Short task :: Return the Kepler documentation excerpt word for word, in full.

Text excerpt ::
▬▬▬▬▬▬
Welcome to Kepler’s documentation!¶
Kepler automates several aspects of the GIS data workflow process.
Installation¶
Kepler relies on GDAL to perform a few necessary steps in processing GeoTIFFs. You will need to make sure you have the libgdal
, libgdal-dev
and gdal-bin
packages installed on your system before installing the python dependencies. The version of the system GDAL should match the version of the python bindings specified in the requirements.txt
file. Make a note of where the header files have been installed. This should usually be /usr/include/gdal
, but you can check with:
$ gdal-config --cflags
Then, from the project root:
$ env CPLUS_INCLUDE_PATH=/usr/include/gdal \
> C_INCLUDE_PATH=/usr/include/gdal \
> pip install -r requirements.txt
Replace /usr/include/gdal
with wherever the header files are on your system.
▬▬▬▬▬▬
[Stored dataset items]
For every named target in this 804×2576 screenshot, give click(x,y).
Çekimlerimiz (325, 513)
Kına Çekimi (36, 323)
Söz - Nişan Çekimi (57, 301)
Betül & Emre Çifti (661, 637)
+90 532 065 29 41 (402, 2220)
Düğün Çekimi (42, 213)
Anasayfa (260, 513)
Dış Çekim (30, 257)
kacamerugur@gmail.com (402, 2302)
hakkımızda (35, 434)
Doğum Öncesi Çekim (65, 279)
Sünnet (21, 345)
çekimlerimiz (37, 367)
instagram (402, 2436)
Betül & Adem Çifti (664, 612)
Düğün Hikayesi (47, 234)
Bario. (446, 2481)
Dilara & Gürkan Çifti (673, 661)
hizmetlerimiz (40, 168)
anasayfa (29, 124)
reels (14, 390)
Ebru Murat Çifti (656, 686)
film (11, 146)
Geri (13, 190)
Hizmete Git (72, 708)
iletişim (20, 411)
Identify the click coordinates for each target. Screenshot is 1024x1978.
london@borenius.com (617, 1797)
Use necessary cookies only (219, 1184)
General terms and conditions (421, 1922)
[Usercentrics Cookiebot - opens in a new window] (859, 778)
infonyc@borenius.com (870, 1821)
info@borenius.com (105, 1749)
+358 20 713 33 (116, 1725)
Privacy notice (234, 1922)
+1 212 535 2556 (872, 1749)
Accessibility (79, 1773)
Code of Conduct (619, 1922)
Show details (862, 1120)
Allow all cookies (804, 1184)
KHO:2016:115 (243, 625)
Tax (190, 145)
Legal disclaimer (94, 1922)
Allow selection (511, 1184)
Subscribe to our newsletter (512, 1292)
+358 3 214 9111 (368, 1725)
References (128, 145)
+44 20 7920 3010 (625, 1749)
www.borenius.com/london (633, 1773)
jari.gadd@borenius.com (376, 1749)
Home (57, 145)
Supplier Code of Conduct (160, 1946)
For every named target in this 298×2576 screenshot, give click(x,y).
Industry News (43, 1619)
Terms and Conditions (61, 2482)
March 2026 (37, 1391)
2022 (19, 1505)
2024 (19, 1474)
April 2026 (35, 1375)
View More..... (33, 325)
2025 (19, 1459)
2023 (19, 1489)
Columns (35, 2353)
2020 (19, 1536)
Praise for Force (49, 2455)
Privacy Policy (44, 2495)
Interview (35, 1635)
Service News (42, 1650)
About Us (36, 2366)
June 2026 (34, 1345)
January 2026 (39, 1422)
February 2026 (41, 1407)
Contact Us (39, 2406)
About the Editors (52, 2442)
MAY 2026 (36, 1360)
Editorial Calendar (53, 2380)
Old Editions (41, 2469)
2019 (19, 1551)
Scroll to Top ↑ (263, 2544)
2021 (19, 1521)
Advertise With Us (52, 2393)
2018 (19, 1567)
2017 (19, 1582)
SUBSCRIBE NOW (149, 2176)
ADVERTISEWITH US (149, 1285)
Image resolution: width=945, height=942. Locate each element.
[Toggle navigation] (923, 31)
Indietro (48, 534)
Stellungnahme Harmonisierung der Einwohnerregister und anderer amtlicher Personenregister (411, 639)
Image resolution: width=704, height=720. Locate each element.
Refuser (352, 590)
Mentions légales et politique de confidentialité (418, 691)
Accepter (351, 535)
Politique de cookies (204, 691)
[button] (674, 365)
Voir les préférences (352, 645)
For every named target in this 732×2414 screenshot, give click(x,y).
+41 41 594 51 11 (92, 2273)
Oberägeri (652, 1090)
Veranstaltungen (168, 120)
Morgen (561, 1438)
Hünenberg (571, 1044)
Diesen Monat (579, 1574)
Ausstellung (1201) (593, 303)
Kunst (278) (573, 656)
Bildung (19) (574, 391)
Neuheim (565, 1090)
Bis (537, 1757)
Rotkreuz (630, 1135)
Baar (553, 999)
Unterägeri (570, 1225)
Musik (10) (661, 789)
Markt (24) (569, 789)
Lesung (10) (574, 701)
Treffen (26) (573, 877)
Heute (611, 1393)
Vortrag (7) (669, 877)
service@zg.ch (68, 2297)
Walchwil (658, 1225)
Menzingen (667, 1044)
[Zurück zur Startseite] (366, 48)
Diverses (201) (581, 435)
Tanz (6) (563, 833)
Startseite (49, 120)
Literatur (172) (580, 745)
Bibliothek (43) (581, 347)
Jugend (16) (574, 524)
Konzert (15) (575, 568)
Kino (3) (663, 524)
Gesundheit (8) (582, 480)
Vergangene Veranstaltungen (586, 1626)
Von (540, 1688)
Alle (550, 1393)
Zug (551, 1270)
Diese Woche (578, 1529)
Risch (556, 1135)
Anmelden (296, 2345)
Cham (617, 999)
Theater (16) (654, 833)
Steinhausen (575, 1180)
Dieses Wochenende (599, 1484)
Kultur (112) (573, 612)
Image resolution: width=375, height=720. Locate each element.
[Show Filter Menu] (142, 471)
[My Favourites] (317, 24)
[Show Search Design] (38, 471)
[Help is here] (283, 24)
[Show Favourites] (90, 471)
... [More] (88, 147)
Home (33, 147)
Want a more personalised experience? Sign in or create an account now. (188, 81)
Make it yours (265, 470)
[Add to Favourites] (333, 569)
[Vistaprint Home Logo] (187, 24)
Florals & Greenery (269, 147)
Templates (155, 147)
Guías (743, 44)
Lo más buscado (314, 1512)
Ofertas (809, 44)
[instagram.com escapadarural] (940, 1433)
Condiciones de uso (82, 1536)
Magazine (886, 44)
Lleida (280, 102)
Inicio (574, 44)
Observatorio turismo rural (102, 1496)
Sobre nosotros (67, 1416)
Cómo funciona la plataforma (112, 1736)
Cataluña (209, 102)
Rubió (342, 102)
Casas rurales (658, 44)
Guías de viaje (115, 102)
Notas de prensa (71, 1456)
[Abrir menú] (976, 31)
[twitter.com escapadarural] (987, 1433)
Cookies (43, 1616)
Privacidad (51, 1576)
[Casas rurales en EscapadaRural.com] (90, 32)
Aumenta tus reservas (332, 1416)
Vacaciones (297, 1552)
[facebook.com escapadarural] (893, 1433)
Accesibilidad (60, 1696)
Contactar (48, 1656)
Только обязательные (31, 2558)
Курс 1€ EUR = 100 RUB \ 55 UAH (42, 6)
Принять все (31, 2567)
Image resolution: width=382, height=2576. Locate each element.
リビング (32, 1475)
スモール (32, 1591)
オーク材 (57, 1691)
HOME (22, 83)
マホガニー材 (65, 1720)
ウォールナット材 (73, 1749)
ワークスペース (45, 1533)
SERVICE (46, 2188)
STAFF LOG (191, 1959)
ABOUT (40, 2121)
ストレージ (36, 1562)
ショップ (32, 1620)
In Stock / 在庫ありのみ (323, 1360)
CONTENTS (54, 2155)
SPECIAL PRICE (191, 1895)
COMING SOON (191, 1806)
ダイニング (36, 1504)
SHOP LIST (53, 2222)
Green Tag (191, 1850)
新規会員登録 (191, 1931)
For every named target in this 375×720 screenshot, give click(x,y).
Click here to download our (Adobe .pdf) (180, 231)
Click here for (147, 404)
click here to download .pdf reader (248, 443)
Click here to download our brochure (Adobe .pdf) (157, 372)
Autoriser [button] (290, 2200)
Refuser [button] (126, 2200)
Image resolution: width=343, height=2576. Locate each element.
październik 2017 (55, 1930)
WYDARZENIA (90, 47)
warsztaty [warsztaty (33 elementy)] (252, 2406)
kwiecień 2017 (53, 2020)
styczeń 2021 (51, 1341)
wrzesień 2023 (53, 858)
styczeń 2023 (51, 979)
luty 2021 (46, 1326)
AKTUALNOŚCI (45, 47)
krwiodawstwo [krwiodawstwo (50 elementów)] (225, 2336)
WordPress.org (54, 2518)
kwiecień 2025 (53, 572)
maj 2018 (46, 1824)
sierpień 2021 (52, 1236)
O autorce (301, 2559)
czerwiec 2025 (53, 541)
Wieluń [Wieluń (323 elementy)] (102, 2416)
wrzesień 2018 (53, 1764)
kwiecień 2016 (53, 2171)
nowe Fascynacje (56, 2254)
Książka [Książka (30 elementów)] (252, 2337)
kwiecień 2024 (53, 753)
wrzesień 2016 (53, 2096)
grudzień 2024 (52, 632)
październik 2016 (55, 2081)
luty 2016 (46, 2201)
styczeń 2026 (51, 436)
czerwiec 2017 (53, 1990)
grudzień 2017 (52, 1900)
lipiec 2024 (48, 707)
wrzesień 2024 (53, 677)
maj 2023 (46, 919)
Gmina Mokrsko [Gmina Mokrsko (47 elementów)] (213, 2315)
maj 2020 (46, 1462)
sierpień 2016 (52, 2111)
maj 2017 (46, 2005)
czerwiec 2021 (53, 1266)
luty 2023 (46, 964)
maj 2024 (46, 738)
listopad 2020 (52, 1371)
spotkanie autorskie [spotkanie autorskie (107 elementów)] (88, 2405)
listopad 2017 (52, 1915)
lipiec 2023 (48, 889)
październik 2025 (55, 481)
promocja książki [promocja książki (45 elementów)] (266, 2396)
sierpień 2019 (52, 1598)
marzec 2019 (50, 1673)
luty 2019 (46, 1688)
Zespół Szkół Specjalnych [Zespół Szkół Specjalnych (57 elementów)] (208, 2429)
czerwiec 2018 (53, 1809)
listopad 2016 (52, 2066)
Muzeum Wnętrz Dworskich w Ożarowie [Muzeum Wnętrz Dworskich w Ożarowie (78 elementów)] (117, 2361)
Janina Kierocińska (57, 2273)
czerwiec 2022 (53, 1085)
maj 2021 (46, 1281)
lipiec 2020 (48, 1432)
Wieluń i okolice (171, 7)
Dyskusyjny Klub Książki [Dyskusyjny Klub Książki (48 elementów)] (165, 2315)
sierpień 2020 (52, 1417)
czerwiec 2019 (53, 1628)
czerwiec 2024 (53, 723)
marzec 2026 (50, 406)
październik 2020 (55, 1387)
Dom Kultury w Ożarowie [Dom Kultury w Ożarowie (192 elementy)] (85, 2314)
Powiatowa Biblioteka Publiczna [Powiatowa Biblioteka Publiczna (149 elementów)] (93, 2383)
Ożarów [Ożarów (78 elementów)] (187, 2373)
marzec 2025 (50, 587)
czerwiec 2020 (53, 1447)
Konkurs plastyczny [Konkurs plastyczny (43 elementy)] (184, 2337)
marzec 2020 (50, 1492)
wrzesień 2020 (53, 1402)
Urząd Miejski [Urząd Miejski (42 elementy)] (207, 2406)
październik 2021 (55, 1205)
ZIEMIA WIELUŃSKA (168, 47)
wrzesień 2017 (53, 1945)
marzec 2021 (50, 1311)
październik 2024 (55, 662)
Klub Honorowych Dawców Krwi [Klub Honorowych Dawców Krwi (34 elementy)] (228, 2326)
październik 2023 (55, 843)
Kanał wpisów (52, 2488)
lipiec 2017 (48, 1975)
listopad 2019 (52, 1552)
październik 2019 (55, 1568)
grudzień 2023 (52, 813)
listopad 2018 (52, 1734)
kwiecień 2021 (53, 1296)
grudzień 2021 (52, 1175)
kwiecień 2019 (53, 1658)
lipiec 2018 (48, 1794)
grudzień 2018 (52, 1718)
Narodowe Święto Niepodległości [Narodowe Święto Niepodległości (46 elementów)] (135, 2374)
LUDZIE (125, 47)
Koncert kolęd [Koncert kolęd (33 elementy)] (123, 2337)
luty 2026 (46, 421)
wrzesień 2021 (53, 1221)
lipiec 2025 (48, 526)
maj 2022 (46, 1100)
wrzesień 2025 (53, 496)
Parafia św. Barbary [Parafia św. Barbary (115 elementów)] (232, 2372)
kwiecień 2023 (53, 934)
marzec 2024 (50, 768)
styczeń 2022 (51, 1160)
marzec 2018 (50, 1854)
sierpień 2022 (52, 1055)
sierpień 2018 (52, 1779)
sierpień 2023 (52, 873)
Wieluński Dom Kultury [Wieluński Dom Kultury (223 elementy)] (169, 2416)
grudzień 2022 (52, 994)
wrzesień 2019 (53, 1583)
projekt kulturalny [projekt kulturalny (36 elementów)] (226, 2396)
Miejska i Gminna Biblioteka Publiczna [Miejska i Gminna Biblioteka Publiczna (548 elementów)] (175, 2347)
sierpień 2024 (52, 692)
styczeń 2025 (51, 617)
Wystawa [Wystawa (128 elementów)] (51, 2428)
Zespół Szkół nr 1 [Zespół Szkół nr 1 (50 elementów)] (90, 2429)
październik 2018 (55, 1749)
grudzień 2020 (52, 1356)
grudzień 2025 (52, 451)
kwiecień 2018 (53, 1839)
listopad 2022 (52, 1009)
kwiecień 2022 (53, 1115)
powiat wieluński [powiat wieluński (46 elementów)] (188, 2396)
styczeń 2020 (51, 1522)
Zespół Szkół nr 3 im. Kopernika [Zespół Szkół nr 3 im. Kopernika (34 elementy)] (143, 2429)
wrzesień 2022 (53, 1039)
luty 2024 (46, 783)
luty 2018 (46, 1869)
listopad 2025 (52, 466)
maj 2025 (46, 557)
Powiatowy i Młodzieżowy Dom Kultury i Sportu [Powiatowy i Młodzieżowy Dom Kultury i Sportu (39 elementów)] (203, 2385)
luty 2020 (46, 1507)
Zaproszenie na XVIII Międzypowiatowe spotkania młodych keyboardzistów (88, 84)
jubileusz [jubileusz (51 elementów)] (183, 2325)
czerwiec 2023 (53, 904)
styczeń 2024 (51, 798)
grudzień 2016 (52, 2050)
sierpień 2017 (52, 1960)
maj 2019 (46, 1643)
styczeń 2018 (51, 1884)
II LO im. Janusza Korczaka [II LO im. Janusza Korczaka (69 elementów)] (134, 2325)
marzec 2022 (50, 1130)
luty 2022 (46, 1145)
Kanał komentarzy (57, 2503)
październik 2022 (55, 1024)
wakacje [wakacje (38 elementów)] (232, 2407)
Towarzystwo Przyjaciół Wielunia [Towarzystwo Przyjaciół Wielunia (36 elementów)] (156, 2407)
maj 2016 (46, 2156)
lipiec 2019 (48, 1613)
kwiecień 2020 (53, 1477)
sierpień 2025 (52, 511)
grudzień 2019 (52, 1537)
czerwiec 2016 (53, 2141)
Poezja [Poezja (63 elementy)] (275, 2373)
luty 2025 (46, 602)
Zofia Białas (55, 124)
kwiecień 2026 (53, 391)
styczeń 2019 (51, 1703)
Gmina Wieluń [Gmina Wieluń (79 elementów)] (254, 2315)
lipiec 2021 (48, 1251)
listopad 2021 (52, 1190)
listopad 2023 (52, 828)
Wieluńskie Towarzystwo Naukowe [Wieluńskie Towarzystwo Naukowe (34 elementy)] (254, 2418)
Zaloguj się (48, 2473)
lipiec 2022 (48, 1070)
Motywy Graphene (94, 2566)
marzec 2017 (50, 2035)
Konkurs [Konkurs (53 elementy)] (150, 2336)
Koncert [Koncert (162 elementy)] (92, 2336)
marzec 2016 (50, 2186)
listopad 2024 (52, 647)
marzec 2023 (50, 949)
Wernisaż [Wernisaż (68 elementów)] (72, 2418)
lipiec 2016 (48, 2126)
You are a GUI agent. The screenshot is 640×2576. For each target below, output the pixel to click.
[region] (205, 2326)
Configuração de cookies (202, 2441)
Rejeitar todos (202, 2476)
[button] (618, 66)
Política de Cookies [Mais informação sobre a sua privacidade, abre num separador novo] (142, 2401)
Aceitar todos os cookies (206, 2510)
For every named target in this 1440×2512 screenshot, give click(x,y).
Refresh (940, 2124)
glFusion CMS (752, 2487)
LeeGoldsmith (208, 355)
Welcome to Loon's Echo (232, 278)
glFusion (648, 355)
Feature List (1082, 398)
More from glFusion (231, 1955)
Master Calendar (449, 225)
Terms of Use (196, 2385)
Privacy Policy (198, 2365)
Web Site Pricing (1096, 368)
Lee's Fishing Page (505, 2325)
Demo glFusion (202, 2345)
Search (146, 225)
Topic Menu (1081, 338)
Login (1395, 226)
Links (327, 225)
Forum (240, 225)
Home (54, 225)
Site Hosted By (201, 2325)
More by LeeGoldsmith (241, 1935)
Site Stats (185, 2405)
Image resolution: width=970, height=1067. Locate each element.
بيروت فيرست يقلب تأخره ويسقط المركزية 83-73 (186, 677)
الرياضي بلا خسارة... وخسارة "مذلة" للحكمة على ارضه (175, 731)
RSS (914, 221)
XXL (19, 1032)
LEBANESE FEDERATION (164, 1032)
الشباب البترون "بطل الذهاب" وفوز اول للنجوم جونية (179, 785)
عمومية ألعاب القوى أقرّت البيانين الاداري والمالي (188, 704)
▬▬▬▬▬▬
Output for this exercise ::
Welcome to Kepler’s documentation!¶
Kepler automates several aspects of the GIS data workflow process.
Installation¶
Kepler relies on GDAL to perform a few necessary steps in processing GeoTIFFs. You will need to make sure you have the libgdal
, libgdal-dev
and gdal-bin
packages installed on your system before installing the python dependencies. The version of the system GDAL should match the version of the python bindings specified in the requirements.txt
file. Make a note of where the header files have been installed. This should usually be /usr/include/gdal
, but you can check with:
$ gdal-config --cflags
Then, from the project root:
$ env CPLUS_INCLUDE_PATH=/usr/include/gdal \
> C_INCLUDE_PATH=/usr/include/gdal \
> pip install -r requirements.txt
Replace /usr/include/gdal
with wherever the header files are on your system.